Qu’est ce qui explique que malgré les nombreux scandales, surtout avec les affaires Amsterdam Boys et Pak Pak, le MMM perd encore une fois les élections, en août 1987 ?
C’est la reprise économique, le pleinemploi, la consommation de masse, le «miracle économique». Mais effectivement, le gouvernement Jugnauth est miné par une pléthore de scandales: la drogue déjà, des affaires de corruption, des démissions en série de ses ministres. Ce qui fait qu’au final, le résultat du scrutin est quand même très serré : l’alliance de Jugnauth remporte les élections avec 49,8 % des suffrages contre 48,1 % à l’opposition dirigée par le MMM.

J’ai toujours pensé qu’une grosse erreur de communication de dernière heure, habilement exploitée par Jugnauth, a peut-être coûté au MMM les deux points de la victoire : c’est quand Prem Nababsing, Premier ministre désigné, qui déclare dans l’express, la vieille des élections, que Paul Bérenger, président désigné, présidera de temps en temps le Conseil des ministres.
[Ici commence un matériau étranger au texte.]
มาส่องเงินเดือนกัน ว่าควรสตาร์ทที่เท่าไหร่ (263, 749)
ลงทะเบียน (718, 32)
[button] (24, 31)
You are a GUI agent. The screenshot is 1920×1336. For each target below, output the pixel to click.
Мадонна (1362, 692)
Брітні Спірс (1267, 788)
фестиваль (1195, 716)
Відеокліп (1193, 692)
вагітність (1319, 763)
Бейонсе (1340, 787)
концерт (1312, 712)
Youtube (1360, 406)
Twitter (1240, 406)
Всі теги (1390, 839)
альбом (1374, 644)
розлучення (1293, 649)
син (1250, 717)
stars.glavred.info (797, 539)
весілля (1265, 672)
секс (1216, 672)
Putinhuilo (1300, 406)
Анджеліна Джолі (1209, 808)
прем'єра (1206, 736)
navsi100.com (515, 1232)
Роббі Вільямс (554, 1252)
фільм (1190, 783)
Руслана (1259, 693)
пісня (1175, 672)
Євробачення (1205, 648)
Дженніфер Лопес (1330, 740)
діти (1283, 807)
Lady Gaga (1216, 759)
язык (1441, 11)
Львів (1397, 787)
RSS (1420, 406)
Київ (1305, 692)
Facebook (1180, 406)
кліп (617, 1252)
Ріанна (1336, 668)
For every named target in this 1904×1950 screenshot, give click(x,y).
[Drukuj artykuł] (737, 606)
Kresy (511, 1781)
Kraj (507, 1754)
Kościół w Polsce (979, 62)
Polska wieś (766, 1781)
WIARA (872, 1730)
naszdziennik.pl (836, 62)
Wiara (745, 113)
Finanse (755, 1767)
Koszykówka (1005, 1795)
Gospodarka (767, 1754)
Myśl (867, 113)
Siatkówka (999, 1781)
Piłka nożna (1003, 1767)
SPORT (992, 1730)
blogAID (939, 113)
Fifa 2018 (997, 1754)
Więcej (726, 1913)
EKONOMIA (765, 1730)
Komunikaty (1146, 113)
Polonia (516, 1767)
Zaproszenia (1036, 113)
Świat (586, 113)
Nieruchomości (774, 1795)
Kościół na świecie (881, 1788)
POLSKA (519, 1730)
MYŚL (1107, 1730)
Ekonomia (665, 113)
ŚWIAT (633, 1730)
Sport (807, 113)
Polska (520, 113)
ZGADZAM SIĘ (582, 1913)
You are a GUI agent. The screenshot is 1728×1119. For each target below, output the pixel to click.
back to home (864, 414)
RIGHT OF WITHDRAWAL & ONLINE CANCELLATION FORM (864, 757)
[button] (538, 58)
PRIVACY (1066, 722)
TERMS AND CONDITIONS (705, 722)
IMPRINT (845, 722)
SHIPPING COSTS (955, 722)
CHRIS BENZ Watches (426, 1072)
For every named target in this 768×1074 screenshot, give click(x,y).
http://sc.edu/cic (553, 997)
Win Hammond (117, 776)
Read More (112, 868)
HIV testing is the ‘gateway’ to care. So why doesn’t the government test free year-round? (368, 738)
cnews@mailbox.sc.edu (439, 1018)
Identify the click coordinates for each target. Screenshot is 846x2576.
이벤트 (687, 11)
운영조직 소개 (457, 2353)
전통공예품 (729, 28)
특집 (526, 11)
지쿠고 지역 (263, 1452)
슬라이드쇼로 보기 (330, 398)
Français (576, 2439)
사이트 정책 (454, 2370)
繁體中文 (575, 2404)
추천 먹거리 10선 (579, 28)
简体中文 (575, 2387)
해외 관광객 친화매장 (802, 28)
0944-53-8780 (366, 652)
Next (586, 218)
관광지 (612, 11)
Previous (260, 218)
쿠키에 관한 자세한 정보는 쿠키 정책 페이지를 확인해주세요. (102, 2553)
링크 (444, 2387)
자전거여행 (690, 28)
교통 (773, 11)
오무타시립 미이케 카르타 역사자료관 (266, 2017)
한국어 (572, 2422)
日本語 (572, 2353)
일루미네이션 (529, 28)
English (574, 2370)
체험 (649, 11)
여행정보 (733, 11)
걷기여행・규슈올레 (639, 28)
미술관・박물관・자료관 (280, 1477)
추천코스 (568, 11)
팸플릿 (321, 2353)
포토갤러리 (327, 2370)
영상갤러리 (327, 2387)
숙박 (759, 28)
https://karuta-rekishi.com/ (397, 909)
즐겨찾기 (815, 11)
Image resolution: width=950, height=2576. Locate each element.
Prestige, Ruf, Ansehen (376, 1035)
Les élections de septembre 1991 voient un retour du MMM aux côtés du MSM. Quelle analyse faites-vous de cette première réconciliation des «ennemis intimes» ?
C’était l’œuvre de ceux d’entre nous qui avaient rêvé d’une «réunification de la famille militante». C’est à cela que nous devions notre démarche. Nous avions été meurtris par la rupture de 1982, et nous voulions, en quelque sorte, réparer l’erreur.

Le 29 novembre 1994, vous démissionnez du Parlement après un défi lancé par Paul Bérenger. Vous regrettez cette décision?
Non, je ne regrette rien… Je n’aurai été, aujourd’hui, qu’un ancien ministre.

Que peut-on dire sur la relation entre Paul Bérenger et Anerood Jugnauth au fil des années ?
C’est ce que je décris dans les 400 pages du livre ! L’histoire de deux bêtes politiques qui ont une attraction l’un pour l’autre mais dont les tempéraments sont aux antipodes. Jugnauth est un écorché vif, il ne faut pas marcher sur ses orteils. Bérenger est un éléphant qui ne regarde pas où il met les pattes.

Les deux leaders qui occupent la scène politique depuis plus d’une quarantaine d’années ont certainement contribué au développement du pays. Mais, sont-ils aussi responsables des travers de la politique mauricienne ?
Vaste sujet! D’abord, de quels travers parle-t-on? Les deux hommes animent la vie politique nationale dans un cadre démocratique plutôt fonctionnelle. Le principal reproche qu’on peut leur faire, c’est de prendre le risque de dépasser leur date de péremption.